Well, don’t “belieb” the hype. It wasn’t true then and it’s even less true today. The Task Force is not recommending that cover artists—or even the fans streaming potentially infringing videos—be sent to jail. Rather, the report merely recognizes an anomaly in copyright enforcement in which the unauthorized reproduction and distribution of copyrighted works—such as illegal downloads—can be punished as a felony, but public performance—such as streaming—is currently a misdemeanor. In other words, the Task Force thinks it makes sense to harmonize digital and streaming standards. (This outlook is also shared by the Obama administration and the Copyright Office.) The reasoning, according to the report, is that “the lack of potential felony penalties for criminal acts of streaming disincentivizes prosecution and undermines deterrence.”

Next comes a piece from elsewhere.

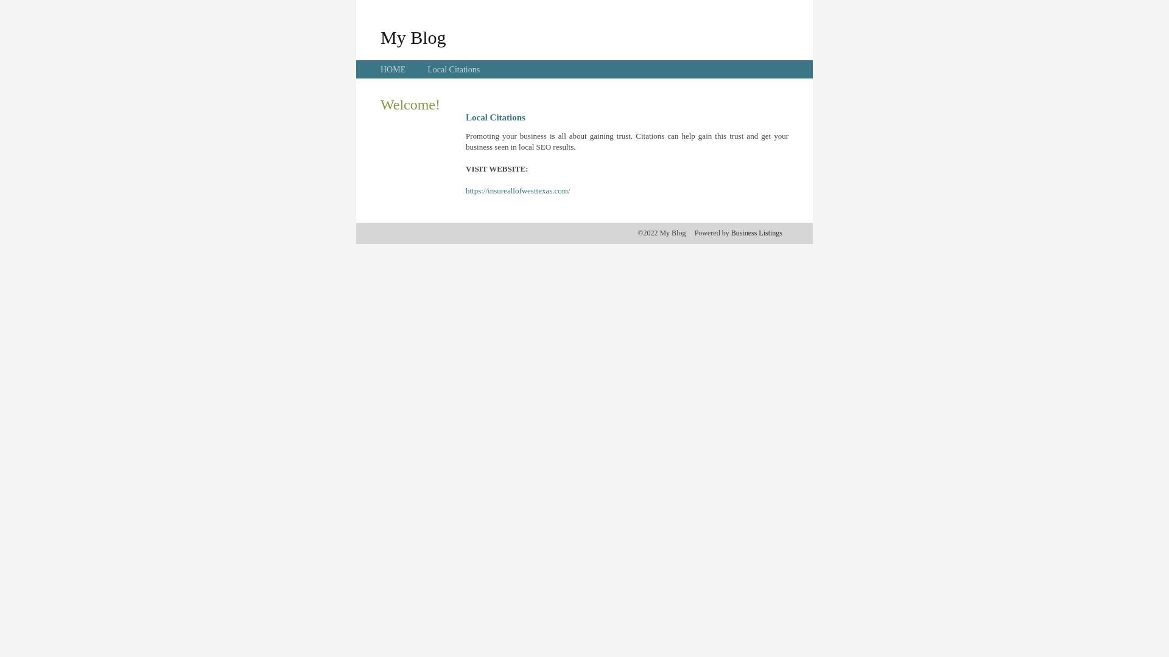 Image resolution: width=1169 pixels, height=657 pixels. I want to click on 'Local Citations', so click(427, 69).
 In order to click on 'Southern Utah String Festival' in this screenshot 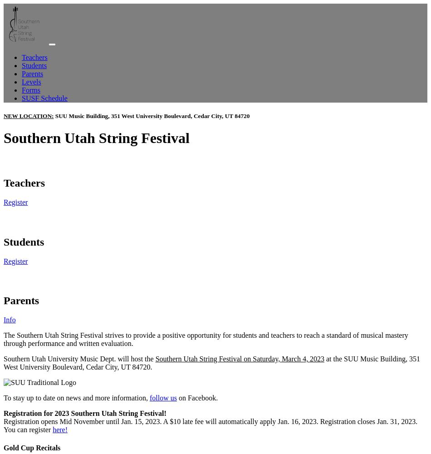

As the Washington Post perhaps overstates, the controversial Stop Online Piracy Act (SOPA) also contained a felony streaming provision (buried amongst a whole host of not-entirely-thought-through provisions), but this report is hardly the second coming of SOPA. In fact, the Task Force offers up a rather balanced perspective on “Copyright Policy, Creativity, and Innovation in the Digital Economy,” going so far as to recognize the futility of suing individual file sharers. The report also acknowledges that “these lawsuits [going after individuals] have generally proven to be not only controversial but also an inefficient method for combating large-scale online infringement.”
Instead, the Task Force plans to solicit public comment regarding statutory damages (fines set by the government) for individual file-sharers. (That would be a great opportunity for those who believe these damages are too high to make the case.)
But back to Bieber. Generally, music publishing companies (which control the underlying compositions performed as covers) are not in the business of going after individual users, anyway. While the green paper doesn’t touch on this specifically, public performances need to be licensed by the host of the content, and it is the host that is held responsible for any infringements. For example, if you band is playing a cover live in concert at a venue that has not paid its fee to performing rights organizations (such as ASCAP), it is the venue that is held responsible—not your band. The move to make streaming a criminal offense is meant to target large, commercial infringers—websites that illegally rebroadcast the Super Bowl online, for example—rather than burgeoning pop icons.
In fact, the trends point to the ongoing legitimizing and monetizing of covers on YouTube via blanket publishing deals. Before the arrival of user generated websites like YouTube, the process for securing permission to cover a song was rather straightforward. You are allowed to record your own version of a song so long as you obtained a “compulsory mechanical license” through the Harry Fox Agency, a process further simplified by online services such as Limelight. The cost for this license, as established by the government, is currently 9.1 cents for physical pressings as well as digital (streaming rates are currently $0.01 per stream).
The issue with user-generated platforms like YouTube, however, is that you end up with a bunch of artists and their iPhones uploading video selfies without thinking about the necessity of securing a compulsory license. In response to this trend, in March of this year the National Music Publishers Association (NMPA) started making deals with YouTube in an effort to create a new licensing model—one that, in the words of Universal Publishing Group’s David Kokakis, “protects and fairly compensates our writers, but also gives… the artists freedom to create.”
So rest easy, future Biebers out there. SOPA is still dead and you won’t be locked up any time soon… at least, not for uploading cover songs to YouTube.